News
How to Maximize Non-Traditional Credit and Expedite Degree Completion for Military-Affiliated Students

RODNAE Productions/Pexels
Non-traditional students, especially those with military experience, often enter a college setting with professional and leadership experience. They have often already earned several education credits, while also possessing skills learned from their military or work experience. Recognizing this, institutions are offering dedicated and innovative initiatives to facilitate the credit transfer process, whether it is through previously earned credits, opportunities to award academic credit for professional experience, or exams to test out of selected subject matters.
There are a variety of approaches taken by institutions when transferring previous professional experience, training, and education into institutional academic credit. To highlight just two, Liberty University has implemented a professional portfolio review process and Purdue University Global offers the ability to earn credit for military training.
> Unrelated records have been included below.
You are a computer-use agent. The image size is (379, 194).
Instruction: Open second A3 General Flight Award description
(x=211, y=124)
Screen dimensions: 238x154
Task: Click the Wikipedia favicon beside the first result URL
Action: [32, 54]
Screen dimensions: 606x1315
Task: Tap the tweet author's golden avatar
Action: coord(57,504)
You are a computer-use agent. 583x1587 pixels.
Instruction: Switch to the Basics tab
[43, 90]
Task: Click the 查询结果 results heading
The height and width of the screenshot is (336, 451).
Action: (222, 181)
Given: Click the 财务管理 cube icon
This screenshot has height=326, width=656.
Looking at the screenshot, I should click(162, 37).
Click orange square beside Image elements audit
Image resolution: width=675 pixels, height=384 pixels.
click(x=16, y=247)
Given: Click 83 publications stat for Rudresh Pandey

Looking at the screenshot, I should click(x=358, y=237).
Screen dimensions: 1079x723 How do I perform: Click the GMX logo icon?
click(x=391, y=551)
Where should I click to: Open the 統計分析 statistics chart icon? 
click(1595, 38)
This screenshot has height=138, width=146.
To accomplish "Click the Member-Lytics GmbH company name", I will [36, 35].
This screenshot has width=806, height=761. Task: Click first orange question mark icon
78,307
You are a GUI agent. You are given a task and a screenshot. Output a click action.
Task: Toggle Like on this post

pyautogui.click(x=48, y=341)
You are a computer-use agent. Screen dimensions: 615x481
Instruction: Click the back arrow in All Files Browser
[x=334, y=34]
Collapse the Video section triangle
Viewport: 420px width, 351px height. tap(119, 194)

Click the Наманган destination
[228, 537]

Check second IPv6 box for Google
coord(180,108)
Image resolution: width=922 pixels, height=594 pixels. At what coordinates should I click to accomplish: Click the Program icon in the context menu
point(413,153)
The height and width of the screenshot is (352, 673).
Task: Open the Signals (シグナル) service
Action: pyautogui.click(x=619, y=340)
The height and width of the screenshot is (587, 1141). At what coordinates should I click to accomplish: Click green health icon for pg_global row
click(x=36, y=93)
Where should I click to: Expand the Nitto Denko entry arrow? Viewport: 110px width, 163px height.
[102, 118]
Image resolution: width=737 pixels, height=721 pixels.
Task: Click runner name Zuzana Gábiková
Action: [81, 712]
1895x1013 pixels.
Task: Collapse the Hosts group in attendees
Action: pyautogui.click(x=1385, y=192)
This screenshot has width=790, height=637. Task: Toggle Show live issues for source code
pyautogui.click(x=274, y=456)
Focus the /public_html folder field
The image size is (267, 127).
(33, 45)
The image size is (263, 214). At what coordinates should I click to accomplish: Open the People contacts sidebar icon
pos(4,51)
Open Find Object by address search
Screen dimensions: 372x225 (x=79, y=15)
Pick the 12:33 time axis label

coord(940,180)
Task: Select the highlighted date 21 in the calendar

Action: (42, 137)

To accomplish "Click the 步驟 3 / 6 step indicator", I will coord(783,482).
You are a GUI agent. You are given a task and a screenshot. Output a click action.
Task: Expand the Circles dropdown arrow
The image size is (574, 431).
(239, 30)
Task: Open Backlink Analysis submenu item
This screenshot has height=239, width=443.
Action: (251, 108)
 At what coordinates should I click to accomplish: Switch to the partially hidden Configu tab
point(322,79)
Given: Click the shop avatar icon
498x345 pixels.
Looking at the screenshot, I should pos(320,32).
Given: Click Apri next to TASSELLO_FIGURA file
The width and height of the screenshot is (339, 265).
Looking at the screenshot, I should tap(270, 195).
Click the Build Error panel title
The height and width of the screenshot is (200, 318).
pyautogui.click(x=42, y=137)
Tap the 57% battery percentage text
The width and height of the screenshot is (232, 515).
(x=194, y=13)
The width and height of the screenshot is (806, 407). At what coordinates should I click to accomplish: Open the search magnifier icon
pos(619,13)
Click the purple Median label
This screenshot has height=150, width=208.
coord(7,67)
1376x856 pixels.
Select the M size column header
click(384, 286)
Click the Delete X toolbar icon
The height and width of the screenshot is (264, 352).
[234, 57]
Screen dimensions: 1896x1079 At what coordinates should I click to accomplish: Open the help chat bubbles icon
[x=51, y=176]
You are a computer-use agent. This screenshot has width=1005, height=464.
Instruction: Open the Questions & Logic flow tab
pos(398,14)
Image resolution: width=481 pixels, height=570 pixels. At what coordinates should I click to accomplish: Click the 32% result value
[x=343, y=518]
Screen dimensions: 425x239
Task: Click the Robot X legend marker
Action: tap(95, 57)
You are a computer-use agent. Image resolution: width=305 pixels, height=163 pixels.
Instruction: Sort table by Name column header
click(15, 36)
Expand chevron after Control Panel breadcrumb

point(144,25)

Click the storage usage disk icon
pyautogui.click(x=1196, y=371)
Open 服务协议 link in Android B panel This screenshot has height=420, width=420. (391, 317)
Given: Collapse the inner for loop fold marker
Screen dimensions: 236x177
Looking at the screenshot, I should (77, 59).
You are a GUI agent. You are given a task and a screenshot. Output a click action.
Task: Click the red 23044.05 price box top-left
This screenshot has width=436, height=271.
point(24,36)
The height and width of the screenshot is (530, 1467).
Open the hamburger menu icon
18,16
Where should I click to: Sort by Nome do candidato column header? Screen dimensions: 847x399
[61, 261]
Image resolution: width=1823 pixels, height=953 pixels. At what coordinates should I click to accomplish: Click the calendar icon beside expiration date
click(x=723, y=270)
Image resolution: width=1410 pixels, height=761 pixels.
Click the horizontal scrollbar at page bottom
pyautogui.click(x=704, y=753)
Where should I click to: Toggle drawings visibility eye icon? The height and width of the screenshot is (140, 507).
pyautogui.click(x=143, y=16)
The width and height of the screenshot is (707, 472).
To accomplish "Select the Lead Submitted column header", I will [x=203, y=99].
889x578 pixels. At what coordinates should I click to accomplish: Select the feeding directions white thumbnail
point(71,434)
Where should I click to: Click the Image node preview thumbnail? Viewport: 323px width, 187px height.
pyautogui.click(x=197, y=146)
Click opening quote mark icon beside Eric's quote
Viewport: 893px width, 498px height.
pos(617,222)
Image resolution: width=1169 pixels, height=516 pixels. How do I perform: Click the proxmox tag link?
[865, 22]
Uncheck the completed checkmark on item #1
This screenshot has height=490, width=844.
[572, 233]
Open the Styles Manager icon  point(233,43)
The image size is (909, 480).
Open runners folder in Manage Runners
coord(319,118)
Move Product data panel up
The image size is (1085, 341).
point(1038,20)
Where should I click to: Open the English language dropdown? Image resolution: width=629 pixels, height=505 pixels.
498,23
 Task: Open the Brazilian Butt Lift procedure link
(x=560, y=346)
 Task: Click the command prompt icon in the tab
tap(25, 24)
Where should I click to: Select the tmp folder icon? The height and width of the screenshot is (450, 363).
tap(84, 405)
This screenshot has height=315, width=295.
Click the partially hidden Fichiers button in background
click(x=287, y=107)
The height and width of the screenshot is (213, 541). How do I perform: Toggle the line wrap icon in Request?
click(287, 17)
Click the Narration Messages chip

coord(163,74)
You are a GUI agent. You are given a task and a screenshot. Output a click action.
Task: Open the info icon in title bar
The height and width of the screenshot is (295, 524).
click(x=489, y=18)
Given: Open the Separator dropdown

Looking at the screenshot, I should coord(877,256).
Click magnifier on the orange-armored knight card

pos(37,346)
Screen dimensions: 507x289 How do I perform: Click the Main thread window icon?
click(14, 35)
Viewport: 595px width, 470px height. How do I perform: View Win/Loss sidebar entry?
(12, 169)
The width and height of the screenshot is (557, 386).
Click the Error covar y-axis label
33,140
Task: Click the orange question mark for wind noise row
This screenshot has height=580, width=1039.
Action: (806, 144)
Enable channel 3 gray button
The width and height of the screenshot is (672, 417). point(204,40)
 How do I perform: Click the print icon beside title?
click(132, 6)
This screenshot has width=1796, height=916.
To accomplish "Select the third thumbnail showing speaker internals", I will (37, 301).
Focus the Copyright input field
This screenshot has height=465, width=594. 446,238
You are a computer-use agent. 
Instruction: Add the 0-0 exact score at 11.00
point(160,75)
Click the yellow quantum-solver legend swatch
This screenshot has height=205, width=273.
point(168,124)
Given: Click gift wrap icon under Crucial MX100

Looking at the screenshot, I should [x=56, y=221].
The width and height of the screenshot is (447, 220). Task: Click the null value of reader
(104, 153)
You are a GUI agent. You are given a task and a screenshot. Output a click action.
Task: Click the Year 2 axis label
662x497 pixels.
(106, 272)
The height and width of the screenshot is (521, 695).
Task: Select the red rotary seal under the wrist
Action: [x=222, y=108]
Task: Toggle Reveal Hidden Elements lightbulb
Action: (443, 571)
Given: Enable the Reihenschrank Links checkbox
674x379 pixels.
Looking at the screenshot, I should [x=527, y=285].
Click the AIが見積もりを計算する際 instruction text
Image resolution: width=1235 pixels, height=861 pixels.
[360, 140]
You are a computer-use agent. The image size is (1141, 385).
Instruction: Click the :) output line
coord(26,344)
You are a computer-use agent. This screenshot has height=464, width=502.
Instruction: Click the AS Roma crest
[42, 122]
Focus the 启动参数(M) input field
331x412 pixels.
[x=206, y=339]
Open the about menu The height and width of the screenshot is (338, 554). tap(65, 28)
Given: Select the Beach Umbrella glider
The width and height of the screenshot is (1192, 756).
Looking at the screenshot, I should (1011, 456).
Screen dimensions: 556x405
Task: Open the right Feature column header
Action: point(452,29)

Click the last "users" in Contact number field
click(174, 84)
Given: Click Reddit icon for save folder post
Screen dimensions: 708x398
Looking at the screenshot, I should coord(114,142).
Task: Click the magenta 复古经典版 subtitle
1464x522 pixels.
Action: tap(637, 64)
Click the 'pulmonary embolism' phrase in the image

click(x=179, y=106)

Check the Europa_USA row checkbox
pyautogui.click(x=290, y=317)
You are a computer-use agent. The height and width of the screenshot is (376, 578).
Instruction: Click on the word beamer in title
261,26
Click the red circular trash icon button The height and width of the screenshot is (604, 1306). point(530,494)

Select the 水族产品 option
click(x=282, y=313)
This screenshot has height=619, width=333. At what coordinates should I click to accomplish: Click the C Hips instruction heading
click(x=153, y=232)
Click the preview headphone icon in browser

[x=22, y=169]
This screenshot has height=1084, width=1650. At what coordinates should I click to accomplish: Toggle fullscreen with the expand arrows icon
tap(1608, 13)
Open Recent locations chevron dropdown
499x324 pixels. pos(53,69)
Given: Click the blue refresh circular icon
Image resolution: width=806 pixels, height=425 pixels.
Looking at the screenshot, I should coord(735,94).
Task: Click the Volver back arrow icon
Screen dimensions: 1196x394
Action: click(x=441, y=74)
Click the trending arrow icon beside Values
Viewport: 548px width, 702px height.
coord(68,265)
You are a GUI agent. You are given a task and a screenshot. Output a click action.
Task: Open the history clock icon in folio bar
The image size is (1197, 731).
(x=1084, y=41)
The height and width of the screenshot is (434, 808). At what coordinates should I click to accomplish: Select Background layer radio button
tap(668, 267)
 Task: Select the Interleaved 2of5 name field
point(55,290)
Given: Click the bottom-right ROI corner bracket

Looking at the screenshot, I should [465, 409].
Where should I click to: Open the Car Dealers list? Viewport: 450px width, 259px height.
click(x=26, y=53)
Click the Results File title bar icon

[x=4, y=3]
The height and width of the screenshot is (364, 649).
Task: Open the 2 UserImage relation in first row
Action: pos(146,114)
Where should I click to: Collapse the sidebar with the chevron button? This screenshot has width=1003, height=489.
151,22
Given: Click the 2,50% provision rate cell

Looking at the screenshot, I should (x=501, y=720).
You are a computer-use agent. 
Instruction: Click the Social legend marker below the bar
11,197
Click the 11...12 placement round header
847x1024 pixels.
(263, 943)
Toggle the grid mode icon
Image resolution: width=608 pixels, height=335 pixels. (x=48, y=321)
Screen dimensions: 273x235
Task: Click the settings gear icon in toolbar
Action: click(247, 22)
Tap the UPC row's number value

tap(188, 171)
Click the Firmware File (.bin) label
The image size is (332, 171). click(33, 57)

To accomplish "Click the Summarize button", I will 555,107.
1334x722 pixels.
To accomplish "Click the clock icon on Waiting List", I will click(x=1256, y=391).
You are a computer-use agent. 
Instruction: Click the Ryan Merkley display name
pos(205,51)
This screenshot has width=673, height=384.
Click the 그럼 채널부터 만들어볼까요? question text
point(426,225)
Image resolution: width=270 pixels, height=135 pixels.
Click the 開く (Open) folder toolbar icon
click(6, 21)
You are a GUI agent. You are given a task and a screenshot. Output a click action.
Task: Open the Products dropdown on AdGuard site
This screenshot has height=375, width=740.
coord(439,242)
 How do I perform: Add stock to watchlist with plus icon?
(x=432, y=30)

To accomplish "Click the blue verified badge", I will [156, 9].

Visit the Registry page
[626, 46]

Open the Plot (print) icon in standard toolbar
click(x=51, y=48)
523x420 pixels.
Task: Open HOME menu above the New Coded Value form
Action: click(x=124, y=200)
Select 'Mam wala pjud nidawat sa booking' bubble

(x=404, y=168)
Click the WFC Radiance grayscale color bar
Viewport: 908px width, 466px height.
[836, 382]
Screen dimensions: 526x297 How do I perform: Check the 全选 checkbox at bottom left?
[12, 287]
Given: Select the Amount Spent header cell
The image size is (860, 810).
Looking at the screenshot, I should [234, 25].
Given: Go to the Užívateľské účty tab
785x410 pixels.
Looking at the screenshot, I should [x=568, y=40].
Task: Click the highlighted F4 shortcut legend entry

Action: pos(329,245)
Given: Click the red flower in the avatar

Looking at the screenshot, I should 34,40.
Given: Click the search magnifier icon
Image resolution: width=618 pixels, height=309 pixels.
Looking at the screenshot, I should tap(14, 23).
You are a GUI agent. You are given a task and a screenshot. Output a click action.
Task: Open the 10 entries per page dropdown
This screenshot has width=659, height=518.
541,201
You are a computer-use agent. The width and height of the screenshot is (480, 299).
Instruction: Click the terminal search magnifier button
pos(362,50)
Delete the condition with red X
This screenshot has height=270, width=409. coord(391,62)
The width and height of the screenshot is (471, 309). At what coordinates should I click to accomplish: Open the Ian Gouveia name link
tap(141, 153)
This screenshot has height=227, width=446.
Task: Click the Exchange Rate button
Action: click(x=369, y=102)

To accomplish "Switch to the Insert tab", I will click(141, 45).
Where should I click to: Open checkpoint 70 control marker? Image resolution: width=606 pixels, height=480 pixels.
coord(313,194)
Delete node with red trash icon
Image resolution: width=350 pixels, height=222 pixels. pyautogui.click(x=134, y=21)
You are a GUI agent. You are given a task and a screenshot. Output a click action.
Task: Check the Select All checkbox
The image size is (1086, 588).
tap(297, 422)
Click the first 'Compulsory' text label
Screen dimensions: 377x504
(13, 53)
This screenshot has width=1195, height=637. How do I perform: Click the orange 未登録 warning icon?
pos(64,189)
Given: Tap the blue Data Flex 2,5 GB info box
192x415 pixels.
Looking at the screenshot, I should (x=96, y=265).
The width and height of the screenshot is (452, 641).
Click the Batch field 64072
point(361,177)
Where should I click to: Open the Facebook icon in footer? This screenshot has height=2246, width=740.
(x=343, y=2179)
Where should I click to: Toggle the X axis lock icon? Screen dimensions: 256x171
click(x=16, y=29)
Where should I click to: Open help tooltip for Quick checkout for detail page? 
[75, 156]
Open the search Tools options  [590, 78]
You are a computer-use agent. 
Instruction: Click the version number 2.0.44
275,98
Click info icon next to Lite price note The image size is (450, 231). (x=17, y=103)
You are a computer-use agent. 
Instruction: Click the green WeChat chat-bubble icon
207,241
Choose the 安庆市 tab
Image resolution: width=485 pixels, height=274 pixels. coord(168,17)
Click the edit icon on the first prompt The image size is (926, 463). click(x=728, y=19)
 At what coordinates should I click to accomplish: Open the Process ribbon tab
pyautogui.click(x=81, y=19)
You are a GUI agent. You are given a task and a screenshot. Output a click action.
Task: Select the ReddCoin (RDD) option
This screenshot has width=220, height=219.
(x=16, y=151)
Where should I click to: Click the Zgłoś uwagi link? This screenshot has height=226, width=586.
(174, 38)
Every institution must create these programs to match their typical students' needs, organizational structure, and institutional mission.
If your institution has not implemented a program for streamlining degree completion and transferring previous experience and credit yet, know that it will take some real dedication and inspired staff to make it happen, but your institution can offer these same opportunities.
At CCME in January of 2023, Trident University International, a member of the American InterContinental University System (TUI) shared the ins and outs of developing their Fastrac initiative and shared advice for other institutions looking to do something similar. This initiative was created to expedite the degree seeking process for students who have already gained relevant experience and knowledge that can be transferred into institutional credit. This initiative is offered at no additional cost to students.
"Trident University International recognizes that many of our students have acquired knowledge through their employer, military service, or other pursuits" explains Trident Registrar, Abby Dolan. "Trident goes the extra mile to evaluate military training and traditional academic credit to maximize potential transfer credit. We also offer several non-traditional ways to earn academic credits that can accelerate your ability to meet graduation requirements."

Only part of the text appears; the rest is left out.